TASK REQUIREMENTS: Write the next part of the review of the Fargo TV series below, starting right after its final sentence.

— START QUOTED PASSAGE —

TV: Fargo
Annie Forbes gives her thoughts on the hit new TV series based on the Coen Brothers’ film

Somewhere in the depths of the Minnesotan wilderness, two men drag a third into the center of a frozen lake. Accompanied by the saccharine twang of country music, they set about sawing a large hole in the ice. Job done, they spend what seems like an eternity attempting to bundle their frantically struggling victim under the waves. At long last he gives up the ghost and sinks, wide eyed, to his watery grave. The men brush themselves down with an air of relief, and stroll back to civilization in search of the nearest bar.
After 20 long years, we're finally back in the world of Fargo, and it’s not a moment too soon. At times hilariously quirky, at times deeply unsettling, Noah Hawley's reworking of the Coen brothers' iconic 1996 film into a ten-part television series is inspired, riffing effortlessly upon the blackly comic cocktail of hysteria, violence, and small town sentimentality that we have grown to know and love from its first incarnation. So far, the series has been a delight for fans and newcomers alike, managing to preserve the spirit of the original whilst delving further into its darkly madcap universe. When they made the original film, the directors acted like magpies, picking and choosing from real life episodes of violence to weave a new mythology. With its cunning nods to its source material, the TV series uses the film itself to continue this tradition of pastiche. The more we watch, the more we become ensconced in the Coens' fantastic, deeply unsettling, and utterly fabricated artistic vision.

— END QUOTED PASSAGE —
— START DATASET SECTION —

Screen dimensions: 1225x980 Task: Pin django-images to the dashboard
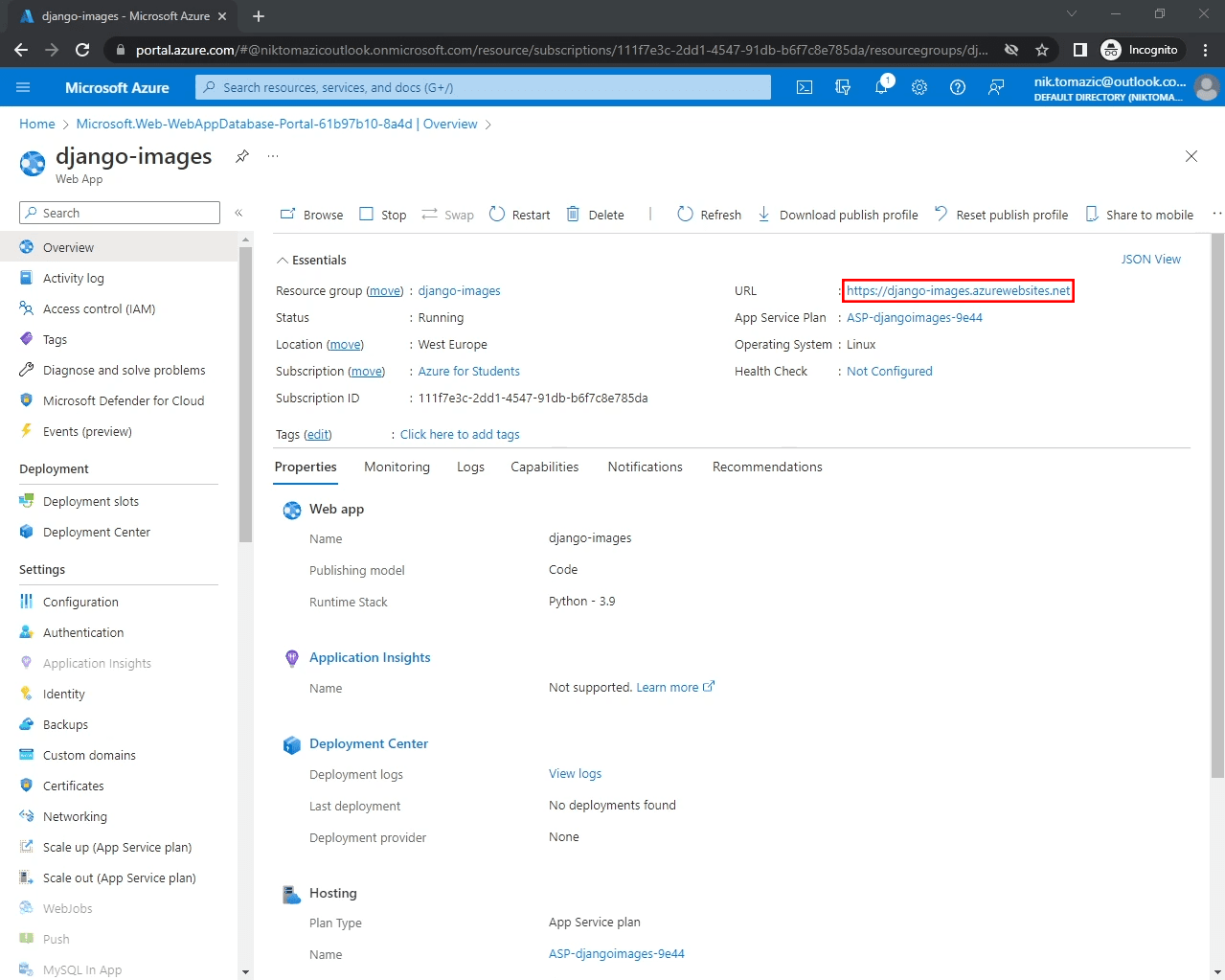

— END DATASET SECTION —

EXPECTED OUTPUT:
The gorgeously bleak cinematography of the original film is replicated in full glory, all snowy pines, clustered log cabins, and lone cars tracking across Minnesotan landscape. It's a setting best summed up by the Coens' own childhood remembrances of the Midwest as "like Siberia but with more family-style restaurants". Pancake houses jostle alongside dingy brothels. Balaclava clad hit men invade suburban bathrooms. McDonald’s, Sunny D, and adderall are the orders of the day, as residents desperately try to cover up their nagging unease at the violent horrors taking place on their doorstops with an all american chirpiness. "Darn tootin", remarks a deputy, on discovering a the site of a triple homicide: “I think I’m gonna barf.”
The time-span of a television series allows Hawley to introduce more oddball characters that were the lifeblood of the original film. A cheerful hobo dispenses "knapsacks for the zombie apocalypse" from his unmarked van. Stavros Milos, the "supermarket king" is the Don Corleone of small town consumerism, conducting dodgy dealings from behind the innocuous facade of a chain of convienience stores, fat spilling out from the confines of his velour tracksuit. To replace the film's original bungling assasins Carl and Gaer, we have a new motley double-act: "Mr Wrench" and "Mr Numbers." In his fringed jacket and dinky cowboy boots, “Mr Numbers” is a triumph of absurdity, a kind of malevolent Joe Buck minus the cowhide suitcase. Adam Goldberg’s Mr Wrench is a darkly brooding, sinister update on Steve Buscemi's kinda funny lookin’ Carl, who specializes in calmly explaining to his victims the method of their dispatch: “you just swallow your tongue then you die like a fish.”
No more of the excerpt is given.